Following Hochul’s announcement, Trains Before Towers, a group made up of local residents, housing and transit advocates, lambasted the governor for moving forward with the Penn project.

“Rather than pursuing this dog-and-pony show for a much-needed new Penn Station, Gov. Hochul needs to stop the Steve Roth plan to build 10 megatowers around Penn Station, which will devastate the neighborhood and enrich a massive donor to the governor’s campaign at the expense of New Yorkers and the millions who commute through Penn Station every year,” said Sam Turvey, chairman of ReThink NYC, a group that’s part of the Trains Before Towers initiative.

Roth, whose firm ranks as one of the city’s largest developers of commercial real estate, did not immediately return a request for comment via a spokesman.

Roth donated $69,700, the maximum amount allowed by law, to Hochul’s campaign in December.
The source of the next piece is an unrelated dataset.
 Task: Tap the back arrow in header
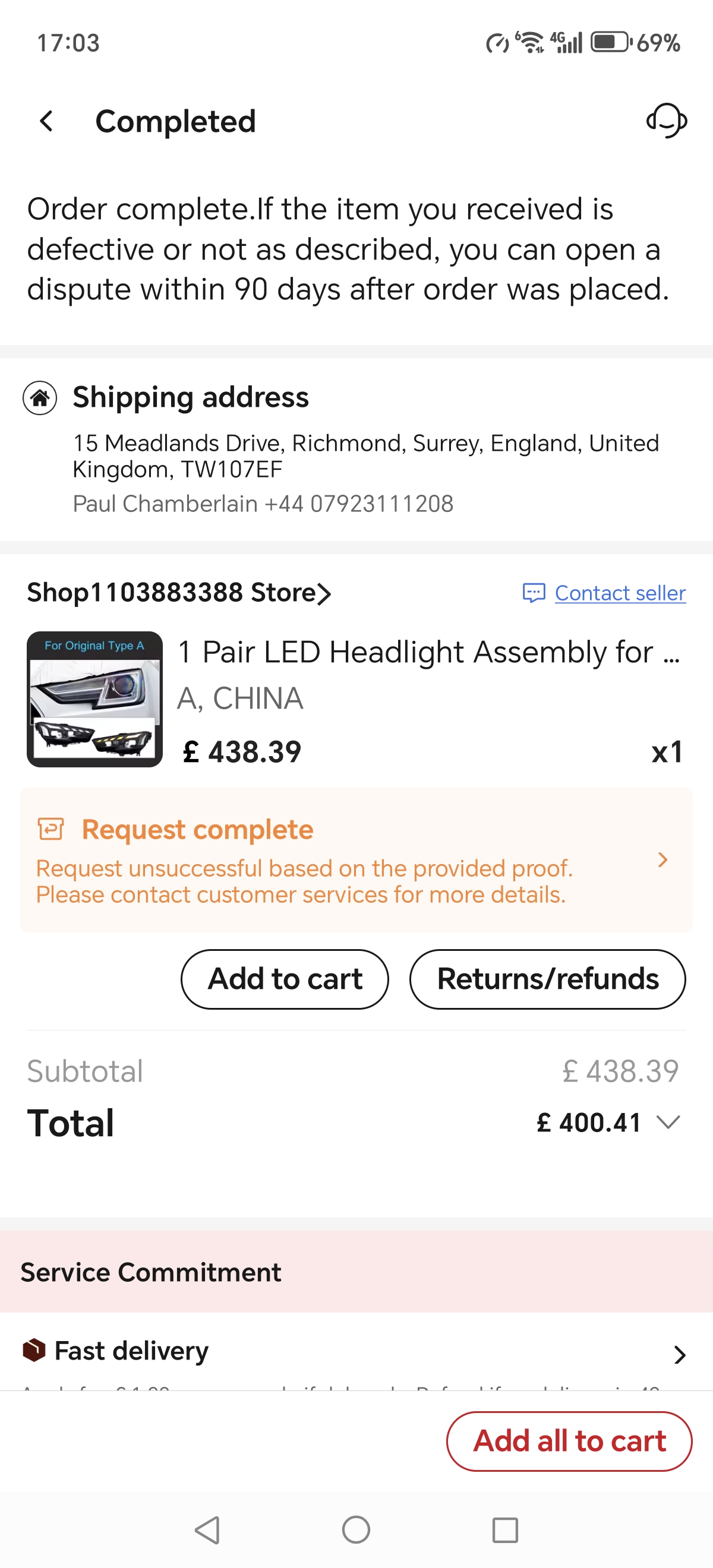[46, 121]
His son, Jordan Roth, contributed another $20,000 to Hochul around the same time, campaign finance records show.

Asked about the criticism over the Roth connection, Hochul told reporters that she had nothing to do with that aspect of the project.

“They’re using existing owner sites, so those decisions have been made long before I became governor,” she said. “The community is going to benefit from more public space and amenities and just a sense of pride in this neighborhood, so I’m very proud to move this forward.”